• Your task
Your answer should consist only of the lines below from the one with "Image resolution: width=984" through the one with "Given: Click Ram's Comfort 5 / 5 rating", copied exactly.
══ Data records
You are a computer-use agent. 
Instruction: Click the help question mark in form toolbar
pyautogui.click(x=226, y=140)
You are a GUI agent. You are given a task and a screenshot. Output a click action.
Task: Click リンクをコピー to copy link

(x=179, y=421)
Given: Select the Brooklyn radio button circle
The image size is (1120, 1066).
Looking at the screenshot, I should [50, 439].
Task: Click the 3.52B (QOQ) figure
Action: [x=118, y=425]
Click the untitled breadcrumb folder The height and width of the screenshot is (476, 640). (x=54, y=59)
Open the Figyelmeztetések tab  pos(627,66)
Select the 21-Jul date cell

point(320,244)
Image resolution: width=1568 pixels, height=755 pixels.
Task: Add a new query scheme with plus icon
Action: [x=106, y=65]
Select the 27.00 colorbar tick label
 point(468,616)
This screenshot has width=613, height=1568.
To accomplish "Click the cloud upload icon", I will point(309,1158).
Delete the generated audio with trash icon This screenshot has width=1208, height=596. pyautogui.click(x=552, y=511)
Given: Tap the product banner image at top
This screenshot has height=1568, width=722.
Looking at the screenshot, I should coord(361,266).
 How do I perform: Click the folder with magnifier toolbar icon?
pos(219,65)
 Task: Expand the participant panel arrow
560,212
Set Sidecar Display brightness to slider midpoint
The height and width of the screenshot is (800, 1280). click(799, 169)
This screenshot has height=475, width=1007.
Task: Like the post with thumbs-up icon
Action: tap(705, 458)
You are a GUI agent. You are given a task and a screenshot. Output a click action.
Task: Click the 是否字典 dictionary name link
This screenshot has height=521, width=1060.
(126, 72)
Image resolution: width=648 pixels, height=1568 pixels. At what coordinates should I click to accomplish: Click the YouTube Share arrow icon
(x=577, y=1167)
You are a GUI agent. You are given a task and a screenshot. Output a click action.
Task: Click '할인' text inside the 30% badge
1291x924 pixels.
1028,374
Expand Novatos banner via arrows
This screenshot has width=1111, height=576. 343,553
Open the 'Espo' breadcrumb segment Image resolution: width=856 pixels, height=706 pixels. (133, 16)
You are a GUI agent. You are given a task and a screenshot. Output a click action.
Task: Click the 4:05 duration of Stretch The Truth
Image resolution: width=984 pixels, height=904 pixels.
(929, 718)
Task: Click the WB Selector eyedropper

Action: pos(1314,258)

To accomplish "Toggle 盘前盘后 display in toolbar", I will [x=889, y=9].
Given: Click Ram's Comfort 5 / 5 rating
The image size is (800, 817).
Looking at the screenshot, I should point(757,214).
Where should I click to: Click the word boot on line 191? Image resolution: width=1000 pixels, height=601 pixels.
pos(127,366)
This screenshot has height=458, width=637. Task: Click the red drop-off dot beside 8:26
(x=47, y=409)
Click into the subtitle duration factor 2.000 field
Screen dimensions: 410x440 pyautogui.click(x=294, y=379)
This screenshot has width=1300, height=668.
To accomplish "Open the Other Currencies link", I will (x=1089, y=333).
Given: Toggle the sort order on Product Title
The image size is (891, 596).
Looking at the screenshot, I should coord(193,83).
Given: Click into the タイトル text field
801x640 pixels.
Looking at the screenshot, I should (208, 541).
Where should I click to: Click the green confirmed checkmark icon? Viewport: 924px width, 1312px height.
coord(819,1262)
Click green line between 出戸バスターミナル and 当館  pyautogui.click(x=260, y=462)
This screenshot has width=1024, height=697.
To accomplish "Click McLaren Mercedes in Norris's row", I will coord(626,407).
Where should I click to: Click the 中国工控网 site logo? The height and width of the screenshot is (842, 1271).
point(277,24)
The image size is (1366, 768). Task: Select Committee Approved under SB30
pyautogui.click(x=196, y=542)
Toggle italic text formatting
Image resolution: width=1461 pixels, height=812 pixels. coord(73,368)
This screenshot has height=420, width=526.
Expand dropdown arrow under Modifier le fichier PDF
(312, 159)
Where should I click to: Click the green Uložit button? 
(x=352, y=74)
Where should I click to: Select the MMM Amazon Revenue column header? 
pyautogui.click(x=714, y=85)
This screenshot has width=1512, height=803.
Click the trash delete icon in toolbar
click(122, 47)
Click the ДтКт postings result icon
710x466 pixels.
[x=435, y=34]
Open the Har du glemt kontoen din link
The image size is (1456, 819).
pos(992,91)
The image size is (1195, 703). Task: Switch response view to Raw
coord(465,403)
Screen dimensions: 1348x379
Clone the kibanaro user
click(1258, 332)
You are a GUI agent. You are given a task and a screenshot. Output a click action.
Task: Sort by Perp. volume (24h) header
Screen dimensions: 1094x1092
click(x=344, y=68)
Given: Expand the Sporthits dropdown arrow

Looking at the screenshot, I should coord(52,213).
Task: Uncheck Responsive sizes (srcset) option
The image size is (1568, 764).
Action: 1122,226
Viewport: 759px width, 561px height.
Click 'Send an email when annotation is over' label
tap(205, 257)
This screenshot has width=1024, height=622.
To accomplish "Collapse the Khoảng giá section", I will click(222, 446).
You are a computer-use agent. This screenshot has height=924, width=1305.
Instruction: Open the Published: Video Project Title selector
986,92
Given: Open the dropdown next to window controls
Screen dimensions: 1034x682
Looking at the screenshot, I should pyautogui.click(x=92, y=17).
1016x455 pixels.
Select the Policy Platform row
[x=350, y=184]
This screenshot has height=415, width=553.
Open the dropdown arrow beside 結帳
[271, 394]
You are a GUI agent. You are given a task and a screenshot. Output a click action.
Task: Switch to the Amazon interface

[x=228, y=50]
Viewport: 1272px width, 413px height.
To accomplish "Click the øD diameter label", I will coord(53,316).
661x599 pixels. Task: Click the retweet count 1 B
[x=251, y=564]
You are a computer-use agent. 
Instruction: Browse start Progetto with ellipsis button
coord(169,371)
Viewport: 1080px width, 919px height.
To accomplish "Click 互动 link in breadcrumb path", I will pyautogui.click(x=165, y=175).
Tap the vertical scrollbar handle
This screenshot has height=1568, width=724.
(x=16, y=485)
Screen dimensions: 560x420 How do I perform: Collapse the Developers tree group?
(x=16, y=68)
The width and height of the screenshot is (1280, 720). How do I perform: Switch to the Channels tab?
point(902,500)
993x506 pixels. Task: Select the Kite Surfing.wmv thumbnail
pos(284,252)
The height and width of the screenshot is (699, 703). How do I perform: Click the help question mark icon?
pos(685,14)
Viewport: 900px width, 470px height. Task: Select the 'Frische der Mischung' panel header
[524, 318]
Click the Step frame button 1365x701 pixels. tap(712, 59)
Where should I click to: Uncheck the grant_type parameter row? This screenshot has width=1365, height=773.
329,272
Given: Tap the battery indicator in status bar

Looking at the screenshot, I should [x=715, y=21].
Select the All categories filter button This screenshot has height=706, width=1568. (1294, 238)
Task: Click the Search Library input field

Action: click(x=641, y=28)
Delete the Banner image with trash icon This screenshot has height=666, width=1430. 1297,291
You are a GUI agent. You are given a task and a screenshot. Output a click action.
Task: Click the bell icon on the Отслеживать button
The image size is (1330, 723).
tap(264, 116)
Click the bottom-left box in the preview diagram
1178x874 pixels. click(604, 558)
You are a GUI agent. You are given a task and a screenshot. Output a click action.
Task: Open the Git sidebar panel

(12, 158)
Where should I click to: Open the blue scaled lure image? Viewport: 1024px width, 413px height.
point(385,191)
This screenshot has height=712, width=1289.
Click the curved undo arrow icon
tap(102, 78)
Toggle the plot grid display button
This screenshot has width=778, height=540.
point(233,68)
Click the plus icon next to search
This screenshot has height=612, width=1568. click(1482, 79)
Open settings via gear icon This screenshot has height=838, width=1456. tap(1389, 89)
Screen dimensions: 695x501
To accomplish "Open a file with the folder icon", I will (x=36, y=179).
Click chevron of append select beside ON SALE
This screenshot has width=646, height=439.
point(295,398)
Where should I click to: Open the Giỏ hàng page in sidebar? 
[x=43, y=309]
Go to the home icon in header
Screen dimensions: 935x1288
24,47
════
• Response for this exercise
Image resolution: width=984 pixels, height=904 pixels.
(929, 718)
Task: Click the WB Selector eyedropper

Action: pos(1314,258)

To accomplish "Toggle 盘前盘后 display in toolbar", I will [x=889, y=9].
Given: Click Ram's Comfort 5 / 5 rating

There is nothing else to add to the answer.